I've been quiet. Eerily quite for the five people who read what I write. Did anyone think I'd given up? Gone into a coma? Gone back to work full-time?
While I wish it were due to any of the peaceful sounding explanations above, it's because my life is currently a competition against a precocious three-year-old. For 12+ hours a day we face off in the Mental Olympics and when those hours are through, I have nothing more than a grunt and a shameful shuffle-to-bed left to give. Any former wit or spark of creativity is suffocated by the enervating task of making it through the day with a child who wants to do nothing I suggest.
Workday, work-at-home day, or weekend, it starts like this:
6:20am
Me: "That [effing] owl isn't green yet, sweetie pea."
T: "I KNOW [it isn't green and I don't give a shit, Mom] and I still want to get up. Can I just play on the floor?"
Me: Dreaming, not daydreaming, but truly dreaming because I am asleep standing up in his room, "Sure."
6:50am
T [30 minutes later]: "It's green! Get up! Can we play?"
Me: From the fetal position and barely audible under the pile of stuffed animals, "You get up, I'll rest."
T: "No Mommy, the owl is green and when the owl is green you have to get up. Can we wrestle now?"
7:00am
Me: "You have to wear clothes downstairs. You'll get cold without them."
T: "Nooooooooooooooo!!"
Me: Conceding battle 1, "Fine, but I'm bringing some downstairs."
7:20am, downstairs
T: "I'm cold."
On the glorious days that I work, I exit stage left around 8. On the other days, we proceed as follows:
9:00am
Me: "Time to get dressed!"
T: "Noooooooooooo!"
Me: "But you can't go out naked in your PJs."
T: "When are we going out? Now? Is it now? [It can't be now, the baby's still asleep, MOM. How stupid do you think I am?]"
Me: Deafening silence. He's called my bluff.
T: "Now? Is it now?"
Me: Thinking about the alligator wrestling ahead. Down go the Superman shirt and Batman undies. "Nope."
He marches off, triumphant in his nakedness.
The next few hours drudge by punctuated with 387 nos, 7 attempts at getting dressed (3 are my attempts), 11 time-out threats, 2 time-outs, and before either of us is ready Battle Royale is upon us: Lunch.
Like any competitor trying to convince the crowd she has a chance, my voice is sugared with faux cheer, "Time for lunch! How about a turkey sandwich?"
I brace for the loud "Noooooooo," strongly wailing from his tiny mouth and wait for the calamitous cries for a snack, some goldfish or fruit snacks would be preferable, if we have any. Once complete I curtly respond, "Fine. But I'm having lunch."

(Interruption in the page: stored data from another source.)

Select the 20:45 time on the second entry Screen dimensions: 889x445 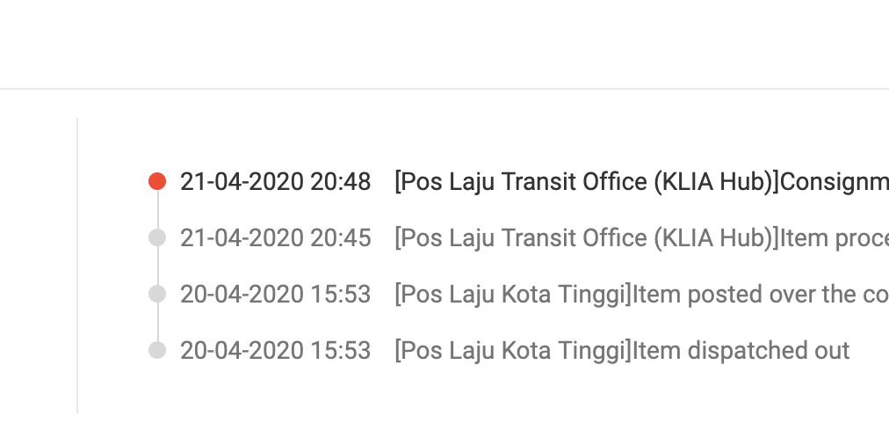341,238
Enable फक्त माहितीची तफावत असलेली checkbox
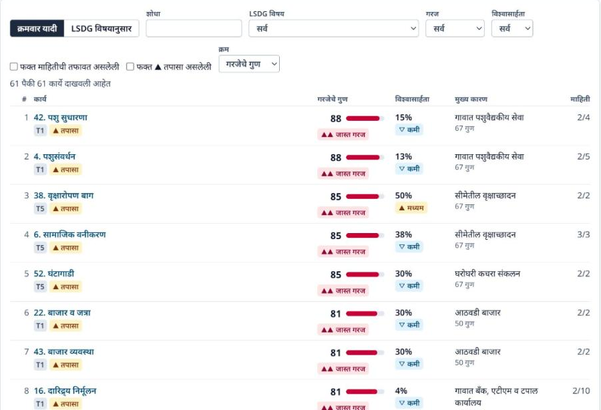 coord(14,67)
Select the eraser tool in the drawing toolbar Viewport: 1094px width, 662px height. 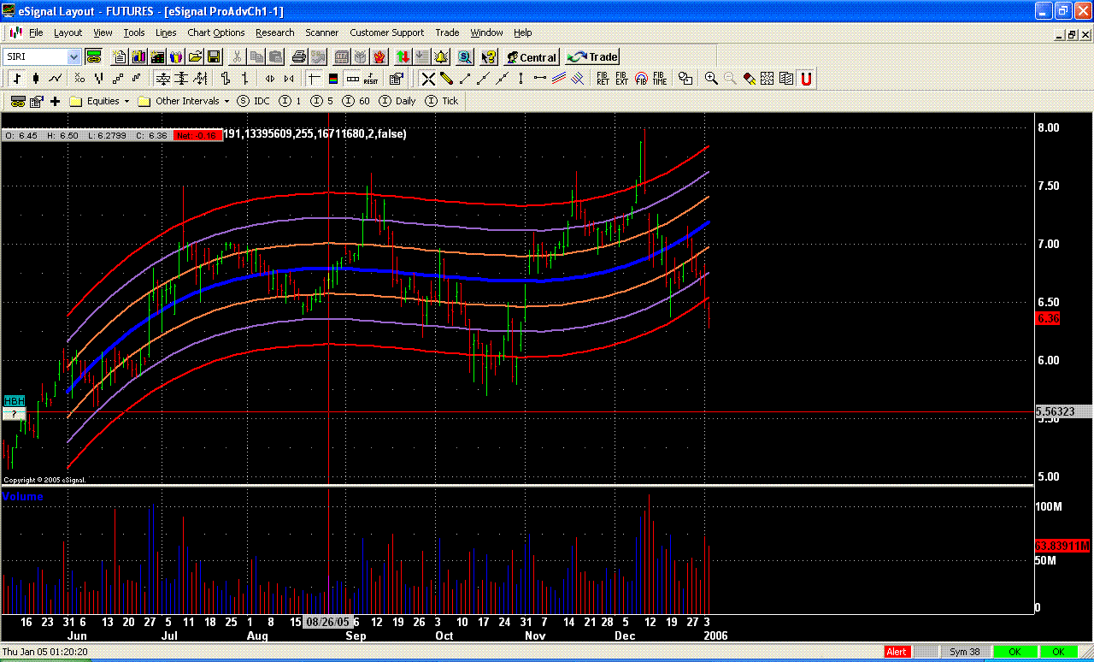click(749, 79)
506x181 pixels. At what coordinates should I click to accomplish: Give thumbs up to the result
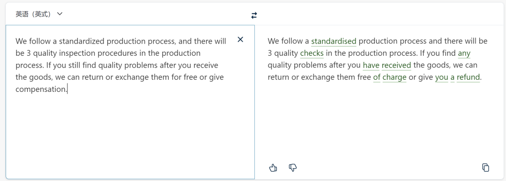tap(273, 167)
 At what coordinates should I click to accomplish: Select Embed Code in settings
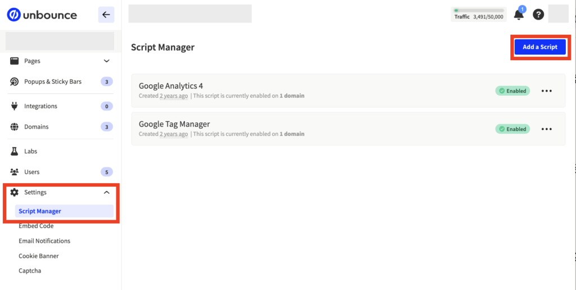tap(36, 226)
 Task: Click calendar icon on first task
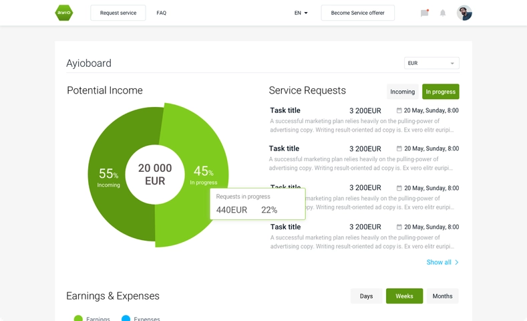pos(399,110)
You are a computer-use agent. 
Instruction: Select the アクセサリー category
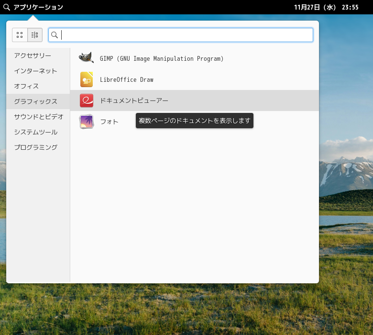pos(33,56)
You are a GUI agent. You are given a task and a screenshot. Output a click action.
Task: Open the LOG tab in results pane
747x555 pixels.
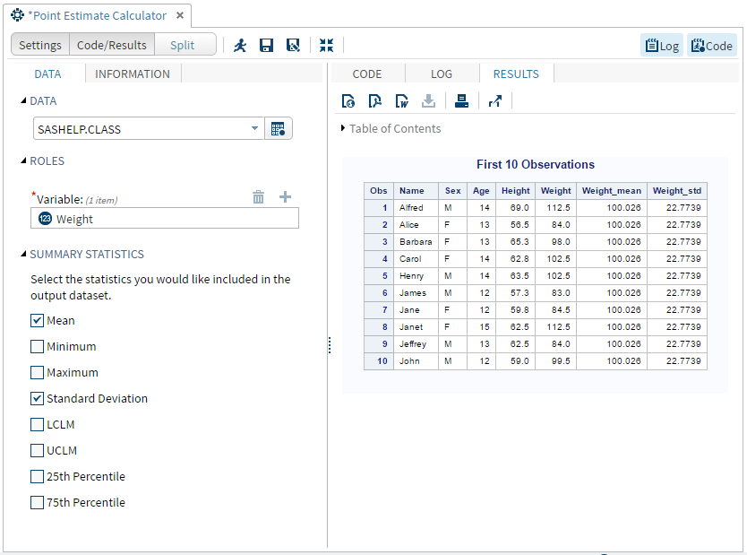pyautogui.click(x=442, y=74)
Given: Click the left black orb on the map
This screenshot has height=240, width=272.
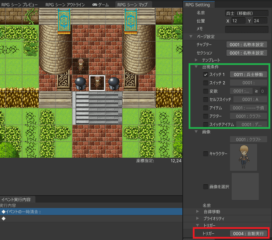Looking at the screenshot, I should 81,83.
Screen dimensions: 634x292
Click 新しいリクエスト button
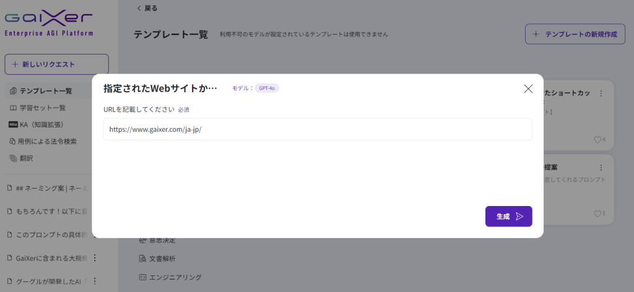point(56,64)
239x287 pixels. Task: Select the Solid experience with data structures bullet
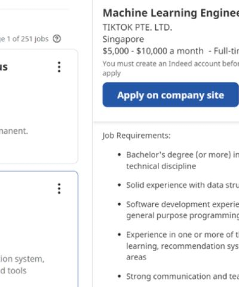pos(183,185)
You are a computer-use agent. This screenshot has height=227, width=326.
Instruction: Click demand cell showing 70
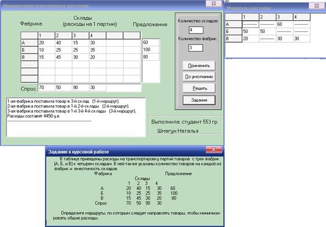(x=46, y=87)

Within ten minutes he has eaten all "my" lunch and I've eaten another string cheese. Onto naptime.
It used to be that when the remains of feeding time had been erased from him and still lay slaughtered on the table and floor, I'd move in for the nap. Alas, here too, I've been defeated. Many three-year-olds don't nap and many happily substitute in quiet time. Not time. He senses my euphoric freedom while he's shuttered away in his room and instead chooses to scream, "I AWAAAAAAAAKE!"
Worried I cannot hear his 100 decibel roars through the thin door, he then lowers his body to the ground and yells under the gap between floor and door so it is as if he is next to me. Persistency always pays off. I can take this for less than seven minutes before releasing the beast.
"Oh?" he'll say, a slight question in his voice that is usually reserved for surprises like running into an old friend at an airport, "Hi Mommy. Can I watch Frozen?"
Me: "Yes."
T: "Can I have a snack?"
Me: "Yep."
And for the rest of the day, Elsa and Anna mind my child.
These kids (plural because I have two and I manage to care for a baby while being bludgeoned on the battlefield by a three-year-old) are lucky they're cute.
Bah! This sounds oddly similar to my life... :) Thanks for the chuckle.
ReplyDeleteHehehe. I have a post in draft JUST like this. My 2 year o"ld is a mind-ninja. He battles me and then finds a way to make me collapse and give in to more fruit snacks and Wreck-It Ralph. One can only battle a mini-person so long before it's "whatever kid".
ReplyDeleteFruit snacks were created by the devil. Good to here from you!